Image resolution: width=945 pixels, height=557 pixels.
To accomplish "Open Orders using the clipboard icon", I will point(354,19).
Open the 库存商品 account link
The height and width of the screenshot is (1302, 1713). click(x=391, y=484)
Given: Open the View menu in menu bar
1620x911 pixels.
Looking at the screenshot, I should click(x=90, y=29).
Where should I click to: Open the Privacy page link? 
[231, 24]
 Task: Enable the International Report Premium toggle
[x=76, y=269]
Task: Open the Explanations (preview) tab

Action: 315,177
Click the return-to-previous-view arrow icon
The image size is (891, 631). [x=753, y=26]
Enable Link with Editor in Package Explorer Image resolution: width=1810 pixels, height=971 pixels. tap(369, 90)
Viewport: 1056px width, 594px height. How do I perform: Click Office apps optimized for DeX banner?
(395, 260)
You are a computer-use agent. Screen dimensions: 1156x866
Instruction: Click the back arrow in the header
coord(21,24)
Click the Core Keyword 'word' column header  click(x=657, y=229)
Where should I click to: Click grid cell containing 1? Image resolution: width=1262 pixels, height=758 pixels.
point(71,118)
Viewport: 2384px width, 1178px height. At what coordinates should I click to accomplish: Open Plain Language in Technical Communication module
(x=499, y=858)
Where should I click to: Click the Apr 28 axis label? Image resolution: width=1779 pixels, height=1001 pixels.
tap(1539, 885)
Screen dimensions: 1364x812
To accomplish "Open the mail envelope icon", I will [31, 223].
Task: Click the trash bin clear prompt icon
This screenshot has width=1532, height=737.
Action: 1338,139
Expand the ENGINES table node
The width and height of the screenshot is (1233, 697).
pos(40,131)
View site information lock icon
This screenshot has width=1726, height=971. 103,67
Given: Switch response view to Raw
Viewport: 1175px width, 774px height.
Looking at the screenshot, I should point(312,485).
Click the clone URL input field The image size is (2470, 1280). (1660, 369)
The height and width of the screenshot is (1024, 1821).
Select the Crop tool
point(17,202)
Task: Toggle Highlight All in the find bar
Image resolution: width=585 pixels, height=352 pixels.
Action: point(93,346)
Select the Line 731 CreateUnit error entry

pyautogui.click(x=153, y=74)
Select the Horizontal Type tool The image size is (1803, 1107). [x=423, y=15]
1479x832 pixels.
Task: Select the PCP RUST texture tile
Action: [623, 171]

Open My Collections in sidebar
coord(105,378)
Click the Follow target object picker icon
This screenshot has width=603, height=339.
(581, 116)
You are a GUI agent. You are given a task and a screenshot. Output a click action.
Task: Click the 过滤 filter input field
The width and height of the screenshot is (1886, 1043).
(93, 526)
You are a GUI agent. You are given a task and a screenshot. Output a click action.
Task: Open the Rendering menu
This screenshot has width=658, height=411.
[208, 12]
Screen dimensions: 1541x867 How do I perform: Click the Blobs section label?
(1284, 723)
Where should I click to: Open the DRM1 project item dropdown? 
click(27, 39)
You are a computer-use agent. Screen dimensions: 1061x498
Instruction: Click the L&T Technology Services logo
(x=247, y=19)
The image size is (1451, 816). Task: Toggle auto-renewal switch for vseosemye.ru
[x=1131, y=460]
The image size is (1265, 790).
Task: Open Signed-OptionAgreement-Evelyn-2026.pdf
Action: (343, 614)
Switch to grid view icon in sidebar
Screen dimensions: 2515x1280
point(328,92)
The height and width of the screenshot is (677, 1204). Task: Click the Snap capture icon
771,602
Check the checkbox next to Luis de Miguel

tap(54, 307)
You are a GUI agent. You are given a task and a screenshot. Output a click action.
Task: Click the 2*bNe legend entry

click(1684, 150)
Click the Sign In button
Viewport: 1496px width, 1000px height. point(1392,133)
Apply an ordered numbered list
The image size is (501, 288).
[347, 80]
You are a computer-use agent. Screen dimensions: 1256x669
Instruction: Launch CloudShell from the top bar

•••

REQUIREMENT | Every line from the line containing "Screen dimensions: 1541x867" to the last line of the material above must be repeated exactly, and no other line.

ANSWER SPACE |
Screen dimensions: 1541x867 How do I perform: Click the Blobs section label?
(1284, 723)
Where should I click to: Open the DRM1 project item dropdown? 
click(27, 39)
You are a computer-use agent. Screen dimensions: 1061x498
Instruction: Click the L&T Technology Services logo
(x=247, y=19)
The image size is (1451, 816). Task: Toggle auto-renewal switch for vseosemye.ru
[x=1131, y=460]
The image size is (1265, 790).
Task: Open Signed-OptionAgreement-Evelyn-2026.pdf
Action: (343, 614)
Switch to grid view icon in sidebar
Screen dimensions: 2515x1280
point(328,92)
The height and width of the screenshot is (677, 1204). Task: Click the Snap capture icon
771,602
Check the checkbox next to Luis de Miguel

tap(54, 307)
You are a GUI agent. You are given a task and a screenshot. Output a click action.
Task: Click the 2*bNe legend entry

click(1684, 150)
Click the Sign In button
Viewport: 1496px width, 1000px height. point(1392,133)
Apply an ordered numbered list
The image size is (501, 288).
[347, 80]
You are a computer-use agent. Screen dimensions: 1256x669
Instruction: Launch CloudShell from the top bar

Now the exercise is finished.